N’ayant pas eu avant ce lundi les documents de la troïka sur la mise en œuvre du programme en Grèce, les ministres européens ne pourront pas se prononcer et débloquer les tranches de prêts. Certains d’entre eux n’auront pas eu la possibilité de solliciter l’avis de leur parlement – c’est le cas des Allemands.

Vers un reprofilage de la dette

Ce lundi soir, la troïka confirmera que toutes ses évaluations sont fondées sur un report de deux ans de l’échéance du programme grec. Cet allongement ne saurait être en option.

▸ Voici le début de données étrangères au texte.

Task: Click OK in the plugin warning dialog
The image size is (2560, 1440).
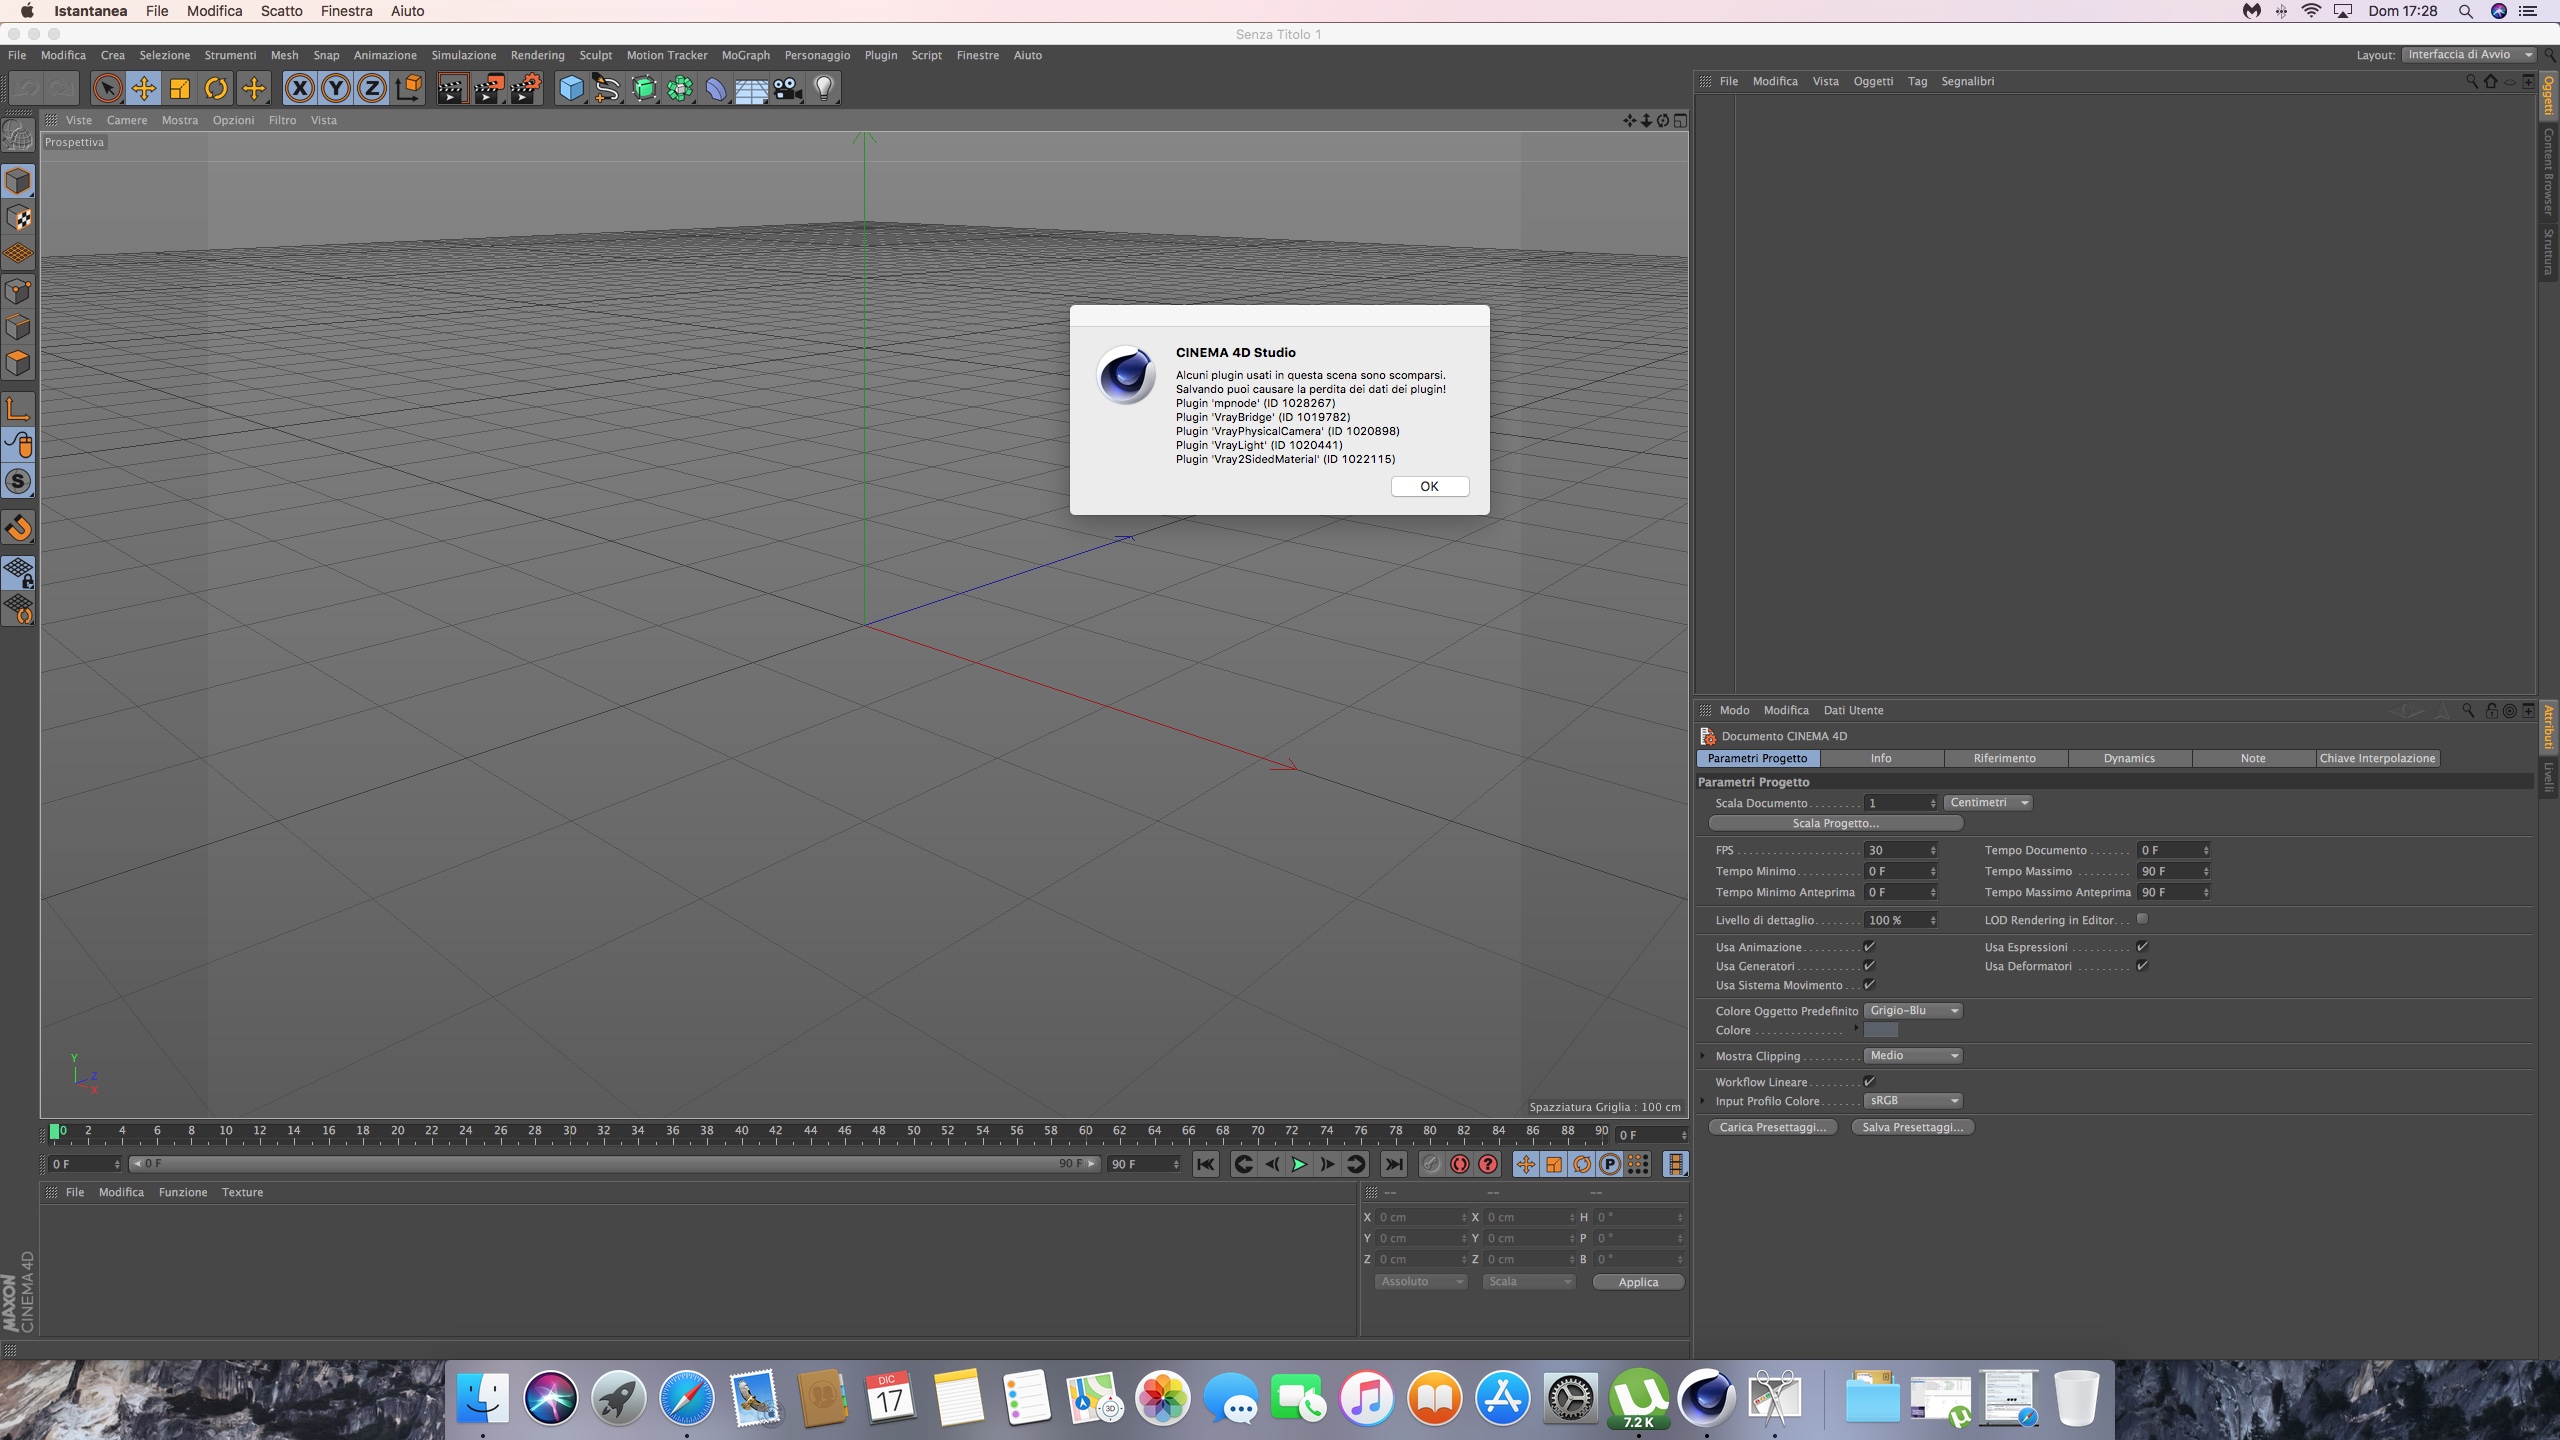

La troïka devrait donner des indications sur le coût de cet allongement – on parle de 15 à 20 milliards d’euros -, mais le FMI, la BCE et la Commission européenne ne sont pas d’accord sur l’analyse de la viabilité de la dette, autrement dit sur la trajectoire de réduction de celle-ci et la possibilité ou non de la ramener à 120 % en 2020 ou comme le réclament les Européens en 2022.

Le dossier grec devrait être découpé en trois volets : les conditions, le financement, la soutenabilité de la dette. Les ministres des Finances devraient sur le premier volet acter des efforts entrepris par la Grèce pour faire face à ses devoirs. A-t-elle voté les réformes structurelles réclamées, a-t-elle pris les mesures budgétaires voulues ? Le temps d’analyser les votes, le feu vert formel à l’accord entre la troïka et le gouvernement grec sur le nouveau programme serait donné par téléconférence jeudi 15 novembre.

Sur le financement nécessaire à l’allongement du programme de deux ans, les ministres doivent commencer à évoquer le reprofilage de la dette via des réductions de taux d’intérêt, des rachats d’obligations, des allongements des maturités. Cela sera-t-il suffisant pour rendre la dette grecque « soutenable » ?

Un accord avec la BCE pour échapper au défaut de paiement

Parallèlement, le gouvernement grec devrait négocier un accord de court terme avec la BCE pour éviter le défaut de paiement vendredi 16 novembre. Celle-ci devrait accepter de retarder l’échéance d’un mois environ, si elle est convaincue de la bonne volonté des États à poursuivre leur aide à la Grèce. Athènes a d’ailleurs décidé vendredi de procéder à un emprunt de 3 milliards d’euros à court terme pour rembourser en partie sa créance. « La Grèce fait ce qu’elle a à faire, et l’Europe le fera aussi, la tranche d’aide sera versée », a ainsi assuré le ministre grec des Finances, Yannis Stournaras. Optimiste.